Stored records:

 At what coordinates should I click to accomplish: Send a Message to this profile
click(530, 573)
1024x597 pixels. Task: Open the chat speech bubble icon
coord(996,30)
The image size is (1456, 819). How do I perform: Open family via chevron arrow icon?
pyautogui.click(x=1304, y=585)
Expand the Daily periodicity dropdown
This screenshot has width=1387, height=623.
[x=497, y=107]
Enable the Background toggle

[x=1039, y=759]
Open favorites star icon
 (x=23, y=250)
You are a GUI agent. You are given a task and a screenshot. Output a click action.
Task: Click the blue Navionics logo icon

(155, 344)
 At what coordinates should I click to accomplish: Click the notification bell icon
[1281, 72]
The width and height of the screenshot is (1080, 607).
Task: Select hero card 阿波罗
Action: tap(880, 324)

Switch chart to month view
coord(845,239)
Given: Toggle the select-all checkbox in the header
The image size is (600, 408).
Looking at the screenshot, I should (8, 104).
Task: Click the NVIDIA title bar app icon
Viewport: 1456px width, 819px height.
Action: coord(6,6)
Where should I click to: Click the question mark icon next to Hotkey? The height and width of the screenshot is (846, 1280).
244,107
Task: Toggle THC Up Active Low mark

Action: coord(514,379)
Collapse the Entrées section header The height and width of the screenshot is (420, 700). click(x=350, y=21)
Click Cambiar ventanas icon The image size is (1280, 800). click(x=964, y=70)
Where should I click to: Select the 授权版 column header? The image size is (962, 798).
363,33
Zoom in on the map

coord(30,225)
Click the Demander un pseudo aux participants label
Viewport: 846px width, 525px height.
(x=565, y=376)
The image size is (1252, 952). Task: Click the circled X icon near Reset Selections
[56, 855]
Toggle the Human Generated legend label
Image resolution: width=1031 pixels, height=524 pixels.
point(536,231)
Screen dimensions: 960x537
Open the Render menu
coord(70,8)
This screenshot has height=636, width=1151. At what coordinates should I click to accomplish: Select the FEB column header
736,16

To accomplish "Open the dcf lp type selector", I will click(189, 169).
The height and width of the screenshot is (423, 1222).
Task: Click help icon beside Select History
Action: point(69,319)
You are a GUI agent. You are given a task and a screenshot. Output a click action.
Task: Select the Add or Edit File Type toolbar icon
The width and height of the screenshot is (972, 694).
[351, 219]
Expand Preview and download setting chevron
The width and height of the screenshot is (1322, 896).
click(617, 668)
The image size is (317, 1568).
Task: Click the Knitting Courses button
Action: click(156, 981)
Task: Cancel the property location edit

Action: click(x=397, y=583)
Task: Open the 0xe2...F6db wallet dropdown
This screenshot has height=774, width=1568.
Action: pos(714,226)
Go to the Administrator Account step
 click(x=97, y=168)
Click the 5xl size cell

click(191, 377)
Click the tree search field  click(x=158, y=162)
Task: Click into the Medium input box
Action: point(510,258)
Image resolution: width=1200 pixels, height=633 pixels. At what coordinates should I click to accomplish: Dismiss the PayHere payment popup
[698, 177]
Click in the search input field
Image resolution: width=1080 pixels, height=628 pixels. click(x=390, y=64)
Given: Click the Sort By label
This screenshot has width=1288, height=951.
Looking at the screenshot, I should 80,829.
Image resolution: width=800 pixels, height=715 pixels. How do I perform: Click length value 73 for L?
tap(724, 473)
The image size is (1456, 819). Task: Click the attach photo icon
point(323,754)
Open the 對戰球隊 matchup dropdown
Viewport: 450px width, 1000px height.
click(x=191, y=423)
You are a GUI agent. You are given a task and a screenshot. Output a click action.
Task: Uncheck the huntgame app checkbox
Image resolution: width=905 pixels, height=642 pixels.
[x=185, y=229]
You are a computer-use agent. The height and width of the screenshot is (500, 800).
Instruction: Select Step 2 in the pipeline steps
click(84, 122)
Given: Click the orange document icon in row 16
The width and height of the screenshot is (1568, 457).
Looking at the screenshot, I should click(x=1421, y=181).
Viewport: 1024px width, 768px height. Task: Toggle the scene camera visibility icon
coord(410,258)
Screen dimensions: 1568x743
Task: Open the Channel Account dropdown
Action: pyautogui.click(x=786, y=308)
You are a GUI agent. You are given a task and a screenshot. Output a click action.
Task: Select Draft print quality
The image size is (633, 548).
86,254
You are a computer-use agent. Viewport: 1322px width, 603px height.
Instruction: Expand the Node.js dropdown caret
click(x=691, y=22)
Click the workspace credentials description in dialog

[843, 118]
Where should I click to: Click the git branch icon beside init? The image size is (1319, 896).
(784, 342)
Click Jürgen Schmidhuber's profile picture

Task directions:
Copy every row above character for character, keeping the original order and leaving nothing out.

Answer to the task:
 At what coordinates should I click to accomplish: Send a Message to this profile
click(530, 573)
1024x597 pixels. Task: Open the chat speech bubble icon
coord(996,30)
The image size is (1456, 819). How do I perform: Open family via chevron arrow icon?
pyautogui.click(x=1304, y=585)
Expand the Daily periodicity dropdown
This screenshot has width=1387, height=623.
[x=497, y=107]
Enable the Background toggle

[x=1039, y=759]
Open favorites star icon
 (x=23, y=250)
You are a GUI agent. You are given a task and a screenshot. Output a click action.
Task: Click the blue Navionics logo icon

(155, 344)
 At what coordinates should I click to accomplish: Click the notification bell icon
[1281, 72]
The width and height of the screenshot is (1080, 607).
Task: Select hero card 阿波罗
Action: tap(880, 324)

Switch chart to month view
coord(845,239)
Given: Toggle the select-all checkbox in the header
The image size is (600, 408).
Looking at the screenshot, I should (8, 104).
Task: Click the NVIDIA title bar app icon
Viewport: 1456px width, 819px height.
Action: coord(6,6)
Where should I click to: Click the question mark icon next to Hotkey? The height and width of the screenshot is (846, 1280).
244,107
Task: Toggle THC Up Active Low mark

Action: coord(514,379)
Collapse the Entrées section header The height and width of the screenshot is (420, 700). click(x=350, y=21)
Click Cambiar ventanas icon The image size is (1280, 800). click(x=964, y=70)
Where should I click to: Select the 授权版 column header? The image size is (962, 798).
363,33
Zoom in on the map

coord(30,225)
Click the Demander un pseudo aux participants label
Viewport: 846px width, 525px height.
(x=565, y=376)
The image size is (1252, 952). Task: Click the circled X icon near Reset Selections
[56, 855]
Toggle the Human Generated legend label
Image resolution: width=1031 pixels, height=524 pixels.
point(536,231)
Screen dimensions: 960x537
Open the Render menu
coord(70,8)
This screenshot has height=636, width=1151. At what coordinates should I click to accomplish: Select the FEB column header
736,16

To accomplish "Open the dcf lp type selector", I will click(189, 169).
The height and width of the screenshot is (423, 1222).
Task: Click help icon beside Select History
Action: point(69,319)
You are a GUI agent. You are given a task and a screenshot. Output a click action.
Task: Select the Add or Edit File Type toolbar icon
The width and height of the screenshot is (972, 694).
[351, 219]
Expand Preview and download setting chevron
The width and height of the screenshot is (1322, 896).
click(617, 668)
The image size is (317, 1568).
Task: Click the Knitting Courses button
Action: click(156, 981)
Task: Cancel the property location edit

Action: click(x=397, y=583)
Task: Open the 0xe2...F6db wallet dropdown
This screenshot has height=774, width=1568.
Action: pos(714,226)
Go to the Administrator Account step
 click(x=97, y=168)
Click the 5xl size cell

click(191, 377)
Click the tree search field  click(x=158, y=162)
Task: Click into the Medium input box
Action: point(510,258)
Image resolution: width=1200 pixels, height=633 pixels. At what coordinates should I click to accomplish: Dismiss the PayHere payment popup
[698, 177]
Click in the search input field
Image resolution: width=1080 pixels, height=628 pixels. click(x=390, y=64)
Given: Click the Sort By label
This screenshot has width=1288, height=951.
Looking at the screenshot, I should 80,829.
Image resolution: width=800 pixels, height=715 pixels. How do I perform: Click length value 73 for L?
tap(724, 473)
The image size is (1456, 819). Task: Click the attach photo icon
point(323,754)
Open the 對戰球隊 matchup dropdown
Viewport: 450px width, 1000px height.
click(x=191, y=423)
You are a GUI agent. You are given a task and a screenshot. Output a click action.
Task: Uncheck the huntgame app checkbox
Image resolution: width=905 pixels, height=642 pixels.
[x=185, y=229]
You are a computer-use agent. The height and width of the screenshot is (500, 800).
Instruction: Select Step 2 in the pipeline steps
click(84, 122)
Given: Click the orange document icon in row 16
The width and height of the screenshot is (1568, 457).
Looking at the screenshot, I should click(x=1421, y=181).
Viewport: 1024px width, 768px height. Task: Toggle the scene camera visibility icon
coord(410,258)
Screen dimensions: 1568x743
Task: Open the Channel Account dropdown
Action: pyautogui.click(x=786, y=308)
You are a GUI agent. You are given a task and a screenshot. Output a click action.
Task: Select Draft print quality
The image size is (633, 548).
86,254
You are a computer-use agent. Viewport: 1322px width, 603px height.
Instruction: Expand the Node.js dropdown caret
click(x=691, y=22)
Click the workspace credentials description in dialog

[843, 118]
Where should I click to: Click the git branch icon beside init? The image size is (1319, 896).
(784, 342)
Click Jürgen Schmidhuber's profile picture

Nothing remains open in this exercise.